Must-Eat Foods For Your Best Skin Ever

Think of all good, nutrient-dense foods as superfoods — ingredients you want to incorporate into your diet frequently to keep your system running at its very best. These good foods are the foods you want to commit to, the ones you should cuddle up with every night and marry.

1. Greens

Green leafy vegetables give you the most bang for your buck of any food out there. They’re extremely affordable, and eating a wide variety of them every day gives you basically every micronutrient your body could ever need. Greens in general have been proven to fight cancer, diabetes, arthritis, Alzheimer’s, heart attack, stroke, high cholesterol, and heart disease.The high quantity of antioxidants in greens is especially important for your skin because antioxidants fight free radicals.

But they also contain high levels of vitamin A, which fights acne and repairs damaged skin, as well as folate, beta-carotene, B vitamins, vitamin E, iron, calcium, magnesium, and potassium … all of the beauty vitamins and minerals. Greens are also high in anti-inflammatory flavonoids, which can act as antihistamines and antimicrobials in your body. They’re like steroids for your immune system.

2. Fruit

Lots of us are starting to think that fruit is as damaging for our waistlines and skin as Twinkies and soda. But fruit is second only to greens as the most nutrient-packed beauty superfood. It’s true that fruit contains a lot of sugar (in the form of fructose), but the key difference between the sugar in fruit and the sugar you stir into your coffee is fiber.

Fiber is what helps your body process all of the food you eat and expel all of the waste you don’t need. Fiber lessens the negative impact of sugar on your body, and the large amount of fiber in fruit helps your body in a variety of ways. It fills you up, keeps your energy level stable, and aids digestion.

Fruit is also extremely hydrating and filling, and a nice fruit snack is a super-effective way of dealing with sugar cravings. It can be hard at first to swap out your sugary favorites for a nice apple or a few chunks of melon, especially when you’re used to the Franken-sweets that your brain and body are slightly addicted to, but once you start eating fruit regularly, you’ll find that you crave it.

3. Fat

Eating fat is absolutely essential to maintaining good health, and it is crucial to having amazing skin.

The body can create some of the fats it needs to survive, but there are other fats essential to life that you can get only from food sources. These are called essential fatty acids (EFAs), also known as omega-3 and omega-6 fatty acids. These fats are critical to helping your body produce healthy cells, including skin cells.

They also aid in the production of sebum, which, as you know, keeps your skin hydrated and looking youthful. If you’re not getting enough fat, you will experience both dryness and inflammation. You will also be more sensitive to sunlight, more prone to breakouts, and more likely to develop psoriasis.

The only way to get EFAs is through your diet, which means that you are in complete control of how much of this critical building block your body is getting.

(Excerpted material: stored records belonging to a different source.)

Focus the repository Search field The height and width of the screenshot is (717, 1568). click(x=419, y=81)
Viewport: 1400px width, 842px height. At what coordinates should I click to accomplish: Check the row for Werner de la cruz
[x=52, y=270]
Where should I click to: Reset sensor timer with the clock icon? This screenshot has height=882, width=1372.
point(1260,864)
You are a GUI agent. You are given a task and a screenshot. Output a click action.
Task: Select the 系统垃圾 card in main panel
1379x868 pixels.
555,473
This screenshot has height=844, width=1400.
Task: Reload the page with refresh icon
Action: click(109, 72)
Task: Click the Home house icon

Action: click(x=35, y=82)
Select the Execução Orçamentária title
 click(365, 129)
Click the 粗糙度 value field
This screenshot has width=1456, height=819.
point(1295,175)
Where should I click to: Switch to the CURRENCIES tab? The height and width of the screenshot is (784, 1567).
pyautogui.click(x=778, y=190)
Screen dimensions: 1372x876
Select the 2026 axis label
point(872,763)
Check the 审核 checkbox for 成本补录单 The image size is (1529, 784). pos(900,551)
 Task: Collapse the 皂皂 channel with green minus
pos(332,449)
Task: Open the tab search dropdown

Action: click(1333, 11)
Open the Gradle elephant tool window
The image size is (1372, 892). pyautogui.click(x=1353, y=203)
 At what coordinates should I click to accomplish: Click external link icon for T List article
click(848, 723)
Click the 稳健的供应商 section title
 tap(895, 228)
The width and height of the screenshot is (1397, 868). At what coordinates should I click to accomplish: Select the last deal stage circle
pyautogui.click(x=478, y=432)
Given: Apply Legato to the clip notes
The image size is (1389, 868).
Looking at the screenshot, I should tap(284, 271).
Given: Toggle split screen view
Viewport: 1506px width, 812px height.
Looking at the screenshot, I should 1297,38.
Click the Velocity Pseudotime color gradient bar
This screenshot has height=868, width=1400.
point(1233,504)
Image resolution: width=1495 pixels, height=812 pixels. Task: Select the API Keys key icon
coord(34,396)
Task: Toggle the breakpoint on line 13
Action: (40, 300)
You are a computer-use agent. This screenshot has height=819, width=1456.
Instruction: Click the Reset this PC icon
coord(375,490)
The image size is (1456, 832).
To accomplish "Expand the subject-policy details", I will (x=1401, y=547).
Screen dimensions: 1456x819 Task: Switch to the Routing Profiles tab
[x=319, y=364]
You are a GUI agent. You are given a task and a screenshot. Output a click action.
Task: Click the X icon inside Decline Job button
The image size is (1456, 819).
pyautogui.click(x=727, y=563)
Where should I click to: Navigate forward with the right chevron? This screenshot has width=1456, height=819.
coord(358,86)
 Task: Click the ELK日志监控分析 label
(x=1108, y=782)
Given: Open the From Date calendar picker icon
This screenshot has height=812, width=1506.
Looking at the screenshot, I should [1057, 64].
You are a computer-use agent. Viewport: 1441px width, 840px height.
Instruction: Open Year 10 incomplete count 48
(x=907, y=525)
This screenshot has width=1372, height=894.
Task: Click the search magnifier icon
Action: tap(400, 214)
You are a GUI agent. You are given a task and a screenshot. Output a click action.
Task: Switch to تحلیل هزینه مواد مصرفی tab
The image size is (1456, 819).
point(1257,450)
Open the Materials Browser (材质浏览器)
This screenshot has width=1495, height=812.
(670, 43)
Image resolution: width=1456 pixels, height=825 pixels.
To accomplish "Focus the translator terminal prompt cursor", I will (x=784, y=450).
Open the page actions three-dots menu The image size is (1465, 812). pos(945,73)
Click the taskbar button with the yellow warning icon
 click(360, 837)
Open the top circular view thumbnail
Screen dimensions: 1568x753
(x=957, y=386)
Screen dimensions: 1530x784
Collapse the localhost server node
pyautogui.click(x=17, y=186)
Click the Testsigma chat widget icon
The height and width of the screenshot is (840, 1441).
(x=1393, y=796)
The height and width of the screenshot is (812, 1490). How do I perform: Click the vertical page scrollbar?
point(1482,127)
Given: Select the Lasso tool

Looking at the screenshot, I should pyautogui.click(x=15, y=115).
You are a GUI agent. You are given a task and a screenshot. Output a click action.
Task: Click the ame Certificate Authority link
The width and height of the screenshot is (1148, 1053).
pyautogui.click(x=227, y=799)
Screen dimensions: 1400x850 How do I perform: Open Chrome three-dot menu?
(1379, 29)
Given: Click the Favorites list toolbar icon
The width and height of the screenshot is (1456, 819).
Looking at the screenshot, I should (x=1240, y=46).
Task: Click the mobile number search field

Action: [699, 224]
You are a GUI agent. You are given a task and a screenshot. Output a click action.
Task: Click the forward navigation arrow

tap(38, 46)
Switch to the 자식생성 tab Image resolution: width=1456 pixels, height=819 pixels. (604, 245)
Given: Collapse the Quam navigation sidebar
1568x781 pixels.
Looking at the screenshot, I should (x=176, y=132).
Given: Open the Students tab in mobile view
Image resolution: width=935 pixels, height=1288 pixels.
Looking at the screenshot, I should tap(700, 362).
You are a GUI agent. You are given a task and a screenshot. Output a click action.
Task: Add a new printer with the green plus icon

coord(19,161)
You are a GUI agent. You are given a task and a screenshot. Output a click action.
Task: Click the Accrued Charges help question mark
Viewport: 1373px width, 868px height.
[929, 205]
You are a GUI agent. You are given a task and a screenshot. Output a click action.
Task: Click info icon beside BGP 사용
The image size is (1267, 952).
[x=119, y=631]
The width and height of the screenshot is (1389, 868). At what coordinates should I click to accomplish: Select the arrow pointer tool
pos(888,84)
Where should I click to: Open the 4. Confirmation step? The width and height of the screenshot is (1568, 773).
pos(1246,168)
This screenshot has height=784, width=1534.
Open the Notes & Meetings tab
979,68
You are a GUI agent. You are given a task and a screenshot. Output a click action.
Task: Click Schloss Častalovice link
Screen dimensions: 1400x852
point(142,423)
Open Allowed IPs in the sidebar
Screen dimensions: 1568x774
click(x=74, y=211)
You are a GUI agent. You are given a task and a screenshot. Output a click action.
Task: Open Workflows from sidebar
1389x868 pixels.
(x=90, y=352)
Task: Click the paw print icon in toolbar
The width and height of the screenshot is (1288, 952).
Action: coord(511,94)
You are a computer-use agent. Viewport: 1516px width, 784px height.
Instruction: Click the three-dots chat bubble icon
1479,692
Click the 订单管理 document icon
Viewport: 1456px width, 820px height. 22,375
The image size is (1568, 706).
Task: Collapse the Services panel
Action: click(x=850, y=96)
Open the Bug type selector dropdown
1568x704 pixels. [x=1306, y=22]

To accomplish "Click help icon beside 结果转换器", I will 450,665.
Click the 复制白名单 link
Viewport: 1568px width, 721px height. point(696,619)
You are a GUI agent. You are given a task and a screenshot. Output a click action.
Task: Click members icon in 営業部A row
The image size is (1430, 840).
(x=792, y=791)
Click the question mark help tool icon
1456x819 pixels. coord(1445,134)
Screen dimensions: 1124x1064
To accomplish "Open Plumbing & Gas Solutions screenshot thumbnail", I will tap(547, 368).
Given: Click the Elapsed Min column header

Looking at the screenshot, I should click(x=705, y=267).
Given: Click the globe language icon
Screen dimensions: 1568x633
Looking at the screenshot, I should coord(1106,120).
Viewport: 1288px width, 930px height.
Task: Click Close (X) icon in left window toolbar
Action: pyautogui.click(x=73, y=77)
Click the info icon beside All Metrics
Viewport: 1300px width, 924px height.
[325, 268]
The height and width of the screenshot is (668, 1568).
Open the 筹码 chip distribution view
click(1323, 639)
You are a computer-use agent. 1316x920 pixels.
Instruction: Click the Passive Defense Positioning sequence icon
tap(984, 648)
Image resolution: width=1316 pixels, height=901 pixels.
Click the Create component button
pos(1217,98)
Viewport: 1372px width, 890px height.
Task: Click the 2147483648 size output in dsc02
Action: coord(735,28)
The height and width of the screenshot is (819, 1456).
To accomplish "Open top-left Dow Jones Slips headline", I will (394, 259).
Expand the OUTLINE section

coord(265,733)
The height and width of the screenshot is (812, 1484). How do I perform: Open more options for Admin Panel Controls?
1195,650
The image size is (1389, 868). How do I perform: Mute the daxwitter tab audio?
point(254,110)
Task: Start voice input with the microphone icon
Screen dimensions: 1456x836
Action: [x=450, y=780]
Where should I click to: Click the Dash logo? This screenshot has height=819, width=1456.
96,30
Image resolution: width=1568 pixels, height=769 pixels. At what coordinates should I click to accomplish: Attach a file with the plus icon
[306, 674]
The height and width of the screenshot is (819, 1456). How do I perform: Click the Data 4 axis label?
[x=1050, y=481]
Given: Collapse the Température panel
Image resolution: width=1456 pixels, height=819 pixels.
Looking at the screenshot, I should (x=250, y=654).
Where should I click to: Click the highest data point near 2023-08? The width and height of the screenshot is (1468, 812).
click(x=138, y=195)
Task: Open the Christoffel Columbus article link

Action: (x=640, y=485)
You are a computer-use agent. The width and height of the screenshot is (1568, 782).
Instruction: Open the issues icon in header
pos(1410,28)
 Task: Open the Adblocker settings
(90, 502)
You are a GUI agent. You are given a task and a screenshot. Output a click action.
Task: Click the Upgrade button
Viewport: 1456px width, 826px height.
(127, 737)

But it’s important to note that EFAs have to be consumed in the right ratio for your body to get what it needs. Processed foods are full of omega-6s, and when you consume too many omega-6s and not enough omega-3s, inflammation runs rampant in the body. And you remember our chat about inflammation, right? Not only is it linked to many deadly diseases, in skin terms, it is the underlying condition for acne, psoriasis, rosacea, and many others.

4. Fermented Foods

Do you eat cheese? Sourdough bread? Yogurt? Drink beer or wine? Before our society got pasteurization-happy, even more food was just swimming in bacteria. And that food was better for us then than it is now.

Healthy, thriving bacterial ecosystems that live on our skin and in our intestines are part of what keep us healthy. People missing these crucial bacteria in their gut have digestive problems and allergies. There are actually trillions of microorganisms in your gut, making up what is known as your microbiome. Your gut flora support the healthy functioning of everything from your digestive tract to your immune system and from your heart to your brain.